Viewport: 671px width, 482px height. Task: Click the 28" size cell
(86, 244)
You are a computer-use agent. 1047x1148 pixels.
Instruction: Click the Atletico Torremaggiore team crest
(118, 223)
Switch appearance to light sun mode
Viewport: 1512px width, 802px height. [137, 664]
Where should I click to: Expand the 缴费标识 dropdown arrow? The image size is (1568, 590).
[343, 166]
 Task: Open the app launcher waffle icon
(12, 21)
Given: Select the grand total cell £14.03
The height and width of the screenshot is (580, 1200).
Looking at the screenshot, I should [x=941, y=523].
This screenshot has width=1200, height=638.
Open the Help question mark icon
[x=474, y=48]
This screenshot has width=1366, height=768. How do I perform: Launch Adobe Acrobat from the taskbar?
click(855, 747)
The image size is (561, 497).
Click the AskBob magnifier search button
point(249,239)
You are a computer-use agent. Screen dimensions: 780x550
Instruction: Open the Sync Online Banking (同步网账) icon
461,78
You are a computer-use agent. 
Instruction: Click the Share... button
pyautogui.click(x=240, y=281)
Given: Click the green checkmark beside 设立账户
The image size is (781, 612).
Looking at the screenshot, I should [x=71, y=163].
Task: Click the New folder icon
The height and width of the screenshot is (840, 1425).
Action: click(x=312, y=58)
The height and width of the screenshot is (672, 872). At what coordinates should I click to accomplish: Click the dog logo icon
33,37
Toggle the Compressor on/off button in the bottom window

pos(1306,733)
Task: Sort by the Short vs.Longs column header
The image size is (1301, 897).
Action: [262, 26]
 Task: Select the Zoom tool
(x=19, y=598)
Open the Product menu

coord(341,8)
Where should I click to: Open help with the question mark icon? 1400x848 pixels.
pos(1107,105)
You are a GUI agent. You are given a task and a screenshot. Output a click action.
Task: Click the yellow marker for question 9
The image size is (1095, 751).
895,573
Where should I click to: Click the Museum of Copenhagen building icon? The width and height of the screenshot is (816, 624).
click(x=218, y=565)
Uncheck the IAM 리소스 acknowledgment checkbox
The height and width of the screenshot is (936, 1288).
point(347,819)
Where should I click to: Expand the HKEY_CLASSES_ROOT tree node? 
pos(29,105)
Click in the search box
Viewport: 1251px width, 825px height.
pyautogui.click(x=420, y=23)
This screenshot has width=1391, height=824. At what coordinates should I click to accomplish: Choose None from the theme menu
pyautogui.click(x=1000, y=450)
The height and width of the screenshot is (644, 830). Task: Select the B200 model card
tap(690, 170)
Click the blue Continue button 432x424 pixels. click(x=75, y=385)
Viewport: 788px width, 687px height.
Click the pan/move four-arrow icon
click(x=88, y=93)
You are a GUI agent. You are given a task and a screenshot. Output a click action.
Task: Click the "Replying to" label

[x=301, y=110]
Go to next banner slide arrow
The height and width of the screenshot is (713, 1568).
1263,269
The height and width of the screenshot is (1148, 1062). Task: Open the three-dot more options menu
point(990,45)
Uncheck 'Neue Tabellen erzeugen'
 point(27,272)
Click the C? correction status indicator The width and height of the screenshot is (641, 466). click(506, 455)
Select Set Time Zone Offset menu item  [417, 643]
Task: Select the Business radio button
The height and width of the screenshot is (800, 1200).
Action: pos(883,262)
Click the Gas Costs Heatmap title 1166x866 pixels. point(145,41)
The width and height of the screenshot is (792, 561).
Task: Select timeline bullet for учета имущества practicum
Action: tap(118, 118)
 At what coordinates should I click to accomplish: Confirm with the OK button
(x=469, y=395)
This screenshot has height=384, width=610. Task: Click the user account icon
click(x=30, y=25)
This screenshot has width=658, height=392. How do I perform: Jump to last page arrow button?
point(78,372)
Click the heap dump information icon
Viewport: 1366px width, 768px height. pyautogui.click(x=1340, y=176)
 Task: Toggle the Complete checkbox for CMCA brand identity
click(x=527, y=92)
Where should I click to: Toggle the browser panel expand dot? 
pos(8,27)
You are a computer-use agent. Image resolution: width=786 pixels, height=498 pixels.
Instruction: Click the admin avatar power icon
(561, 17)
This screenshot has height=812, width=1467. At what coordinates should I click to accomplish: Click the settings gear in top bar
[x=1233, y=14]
◆ ◆ ◆ ◆
What you need to do:
Copy out, with no changes, the lines of the material above from the one holding "The image size is (561, 497)." through the one holding "pos(1107,105)", both of those lines included.

Solution:
The image size is (561, 497).
Click the AskBob magnifier search button
point(249,239)
You are a computer-use agent. Screen dimensions: 780x550
Instruction: Open the Sync Online Banking (同步网账) icon
461,78
You are a computer-use agent. 
Instruction: Click the Share... button
pyautogui.click(x=240, y=281)
Given: Click the green checkmark beside 设立账户
The image size is (781, 612).
Looking at the screenshot, I should [x=71, y=163].
Task: Click the New folder icon
The height and width of the screenshot is (840, 1425).
Action: click(x=312, y=58)
The height and width of the screenshot is (672, 872). At what coordinates should I click to accomplish: Click the dog logo icon
33,37
Toggle the Compressor on/off button in the bottom window

pos(1306,733)
Task: Sort by the Short vs.Longs column header
The image size is (1301, 897).
Action: [262, 26]
 Task: Select the Zoom tool
(x=19, y=598)
Open the Product menu

coord(341,8)
Where should I click to: Open help with the question mark icon? 1400x848 pixels.
pos(1107,105)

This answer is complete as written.